В своем «Ледоколе» Виктор Суворов – трепло и предатель по натуре, объясняет узкие гусеницы у «БТ» тем, что это был танк-агрессор для автострад Западной Европы. Это такая ерунда! Для «БТ» и не нужны были широкие гусеницы: он весил всего тринадцать тонн. Широкие гусеницы появились у «Т-34» потому, что у него вес превышал тридцать тонн.
Игорь Сергеевич воспринял книги Резуна-Суворова с негодованием и брезгливостью. С основательностью историка и редактора стал собирать передергивания в ссылках и цитатах. Фыркал на нелепости в профессионально-военных рассуждениях. Хотел писать что-то вроде рецензии, но не успел.
Тем временем течение рассказа о сорок четвертом военном годе замедлилось под Люблином – немецким лагерем смерти Майданек. Игорь Сергеевич долго молчал. Потом произнес: «Жуть…». Добавил: «Когда после этого нам повстречались власовцы…».
Игорь Сергеевич рубанул рукой. Я взглянул ему в лицо и отвел глаза. Страшный почерневший лик. Мелькнуло: «Как у Горгоны…». Это был единственный раз, когда мне приоткрылось, каким он мог быть на войне.
Вспоминаю не записанный сразу эпизод. Не помню, когда это было и где.
В блиндаже допрашивают пленного немца. Он молчит. Тут входит Игорь Сергеевич – «усталый, обледеневший, злой, как черт». Немец взглянул на него и торопливо заговорил.

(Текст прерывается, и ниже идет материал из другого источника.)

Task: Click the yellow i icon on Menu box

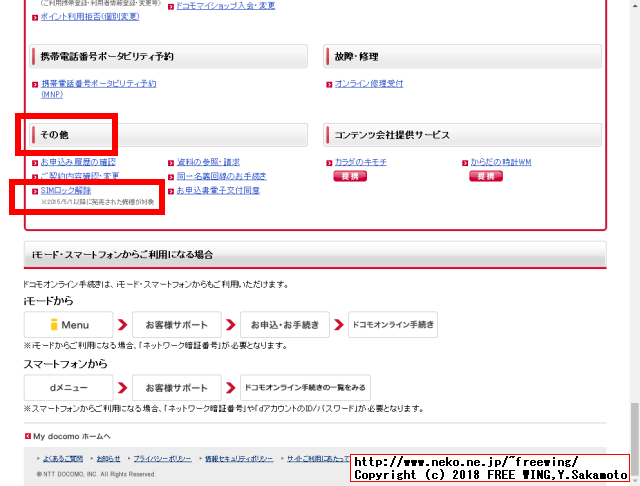Action: (55, 325)
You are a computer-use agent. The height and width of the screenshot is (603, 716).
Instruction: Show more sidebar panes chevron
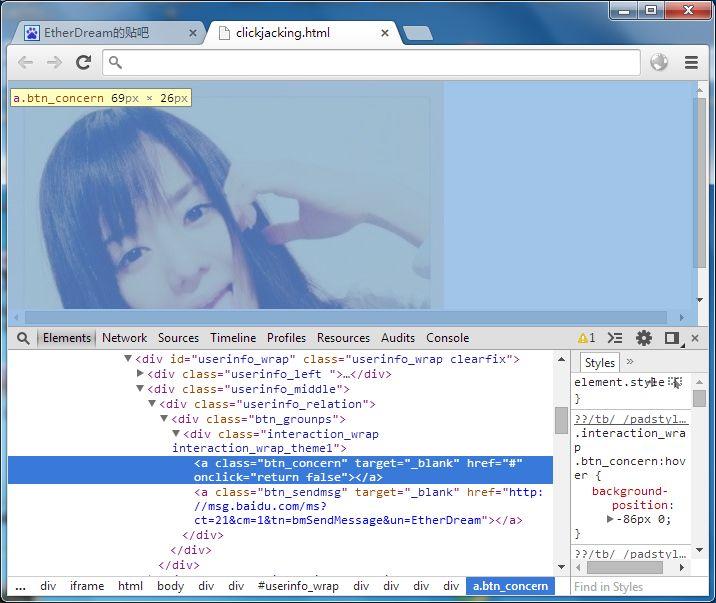[630, 362]
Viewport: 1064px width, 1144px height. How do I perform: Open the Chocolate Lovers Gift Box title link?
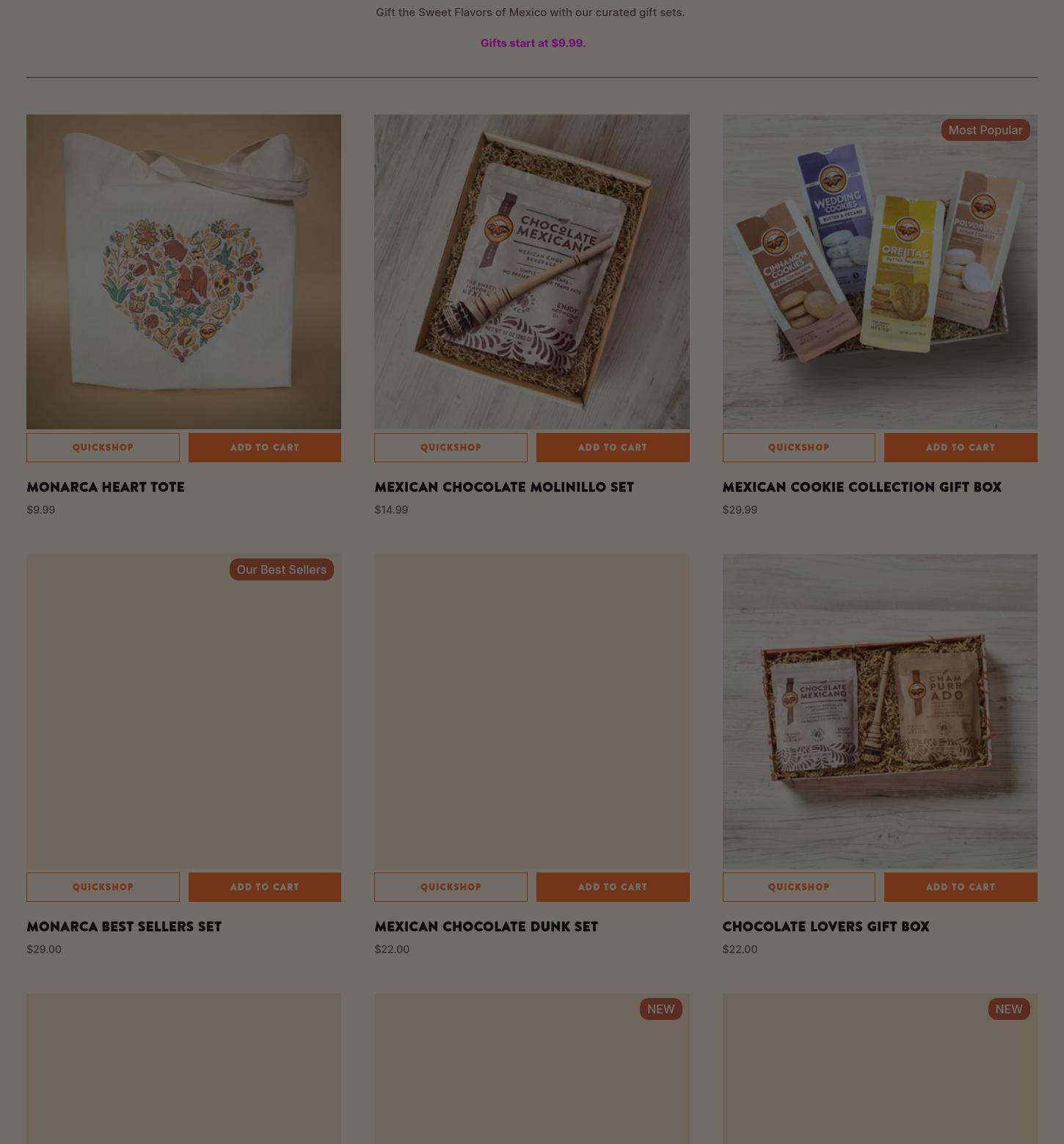tap(826, 927)
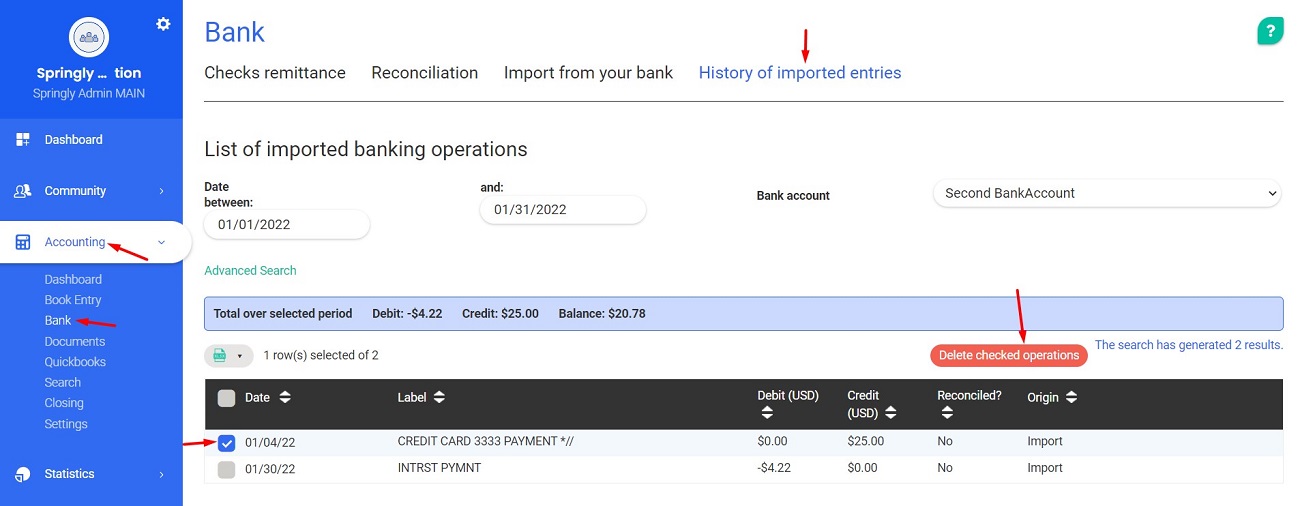The height and width of the screenshot is (506, 1300).
Task: Uncheck the 01/04/22 credit card payment row
Action: (226, 443)
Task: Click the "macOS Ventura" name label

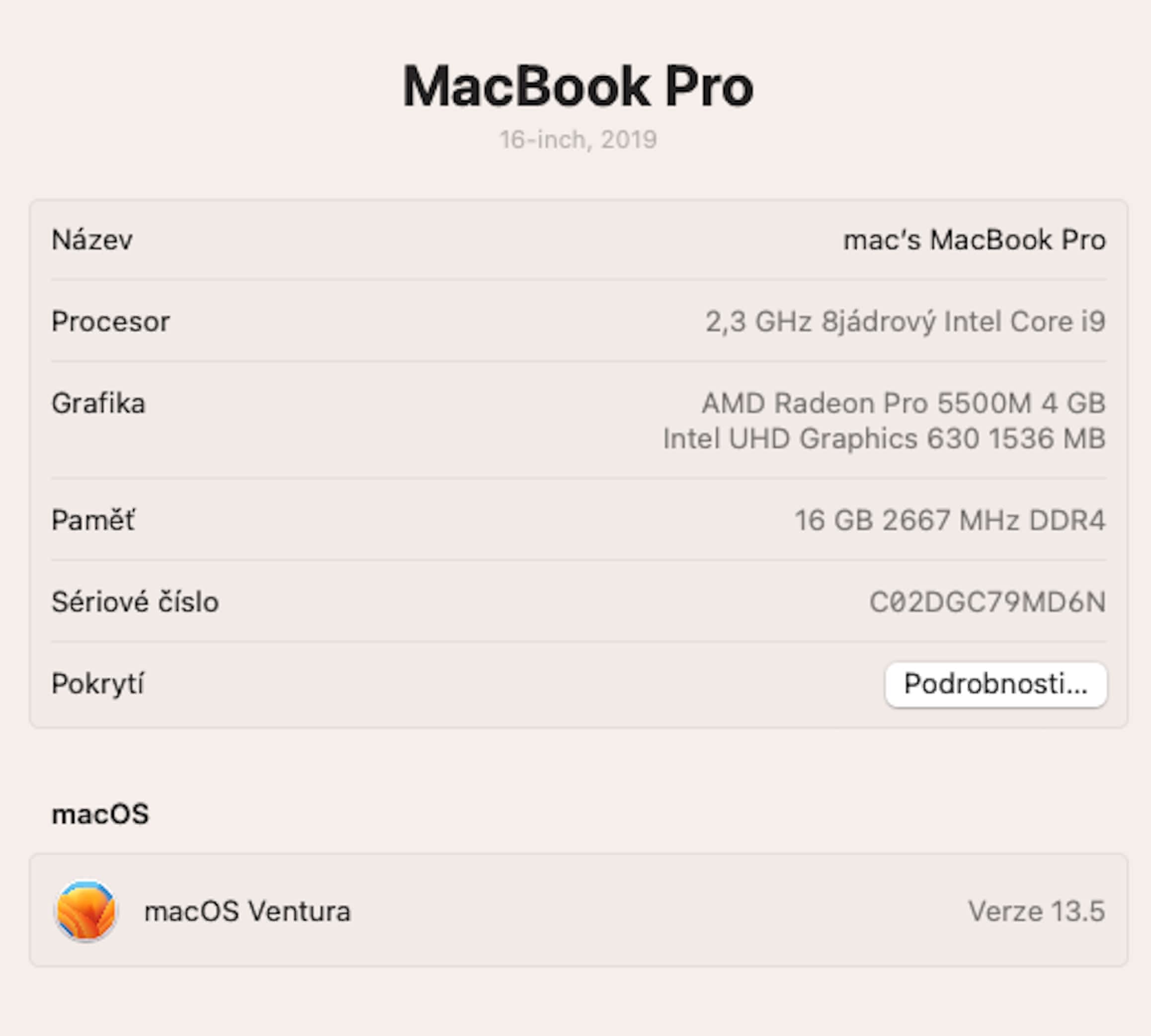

На Вислу наши войска пришли сильно обескровленными. В стрелковых ротах оставалось по пятнадцать-двадцать человек. На Висле были жестокие бои за плацдармы. То мы сбивали немцев в реку, то они нас.
Особенно тяжело было на Наревском плацдарме, в октябре. Мы там оборонялись с любимой нашей армией Батова. Немцы пытались сбить нас в Вислу. Бросили много танков.
Они начинали с артподготовки, потом шли танки. Моей задачей было ставить заградогонь. У меня там был шикарный НП, с которого все прекрасно проглядывалось.
Приходит ко мне авиационный полковник, командир авиационной штурмовой дивизии:
– Капитан, пусти меня к себе. У меня ведь нет солдат, как у тебя: рыть окопы некому.
– Пожалуйста, – говорю.
Получилось очень хорошо. Я накрываю огнем танки. Он видит, что я делаю, и добивает остатки. Над полем всегда висело десять – двенадцать, а то и больше штурмовиков в группах. Они выстраиваются пеленгом, заходят на танки… Видишь, как они сыпят, сыпят, буквально засыпают танки ПАБами – противотанковыми авиационными бомбами. Каждый штурмовик – по 600 килограммов полугора-двухкилограммовых кумулятивных бомб. А потом заходят снова и добивают из пушек. Штурмовики – это страшная вещь!
У меня был приятель, Павлик Ферапонтов, командир эскадрильи штурмовиков. Он говорил, что летчик переживает в среднем пять самолетов. Павлик садился и на мелколесье. Рассказывал, что когда начинают ломаться деревья, бросаешь управление и упираешься в приборную доску, «чтобы не испортить благородный профиль».
Штурмовики крутились под траекториями снарядов. Я раз видел, 152- миллиметровый снаряд взорвался на крыле штурмовика.
На этом Наревском плацдарме нам здорово досталось. Немецкие танки проскакивали поверху. Тут, если дождешься пехоты, все, кто в траншее, – погиб. Начинаешь отходить. Я – со своей командой: пятнадцать разведчиков, шесть связистов, четыре радиста. Они все следят за мной, команда не рассыпается. Если надо – отстреливаются. Хлопцы удивительно дисциплинированы в этот момент, как в окружении. Что кому ни скажи, сразу выполняет, морды недовольной не сделает.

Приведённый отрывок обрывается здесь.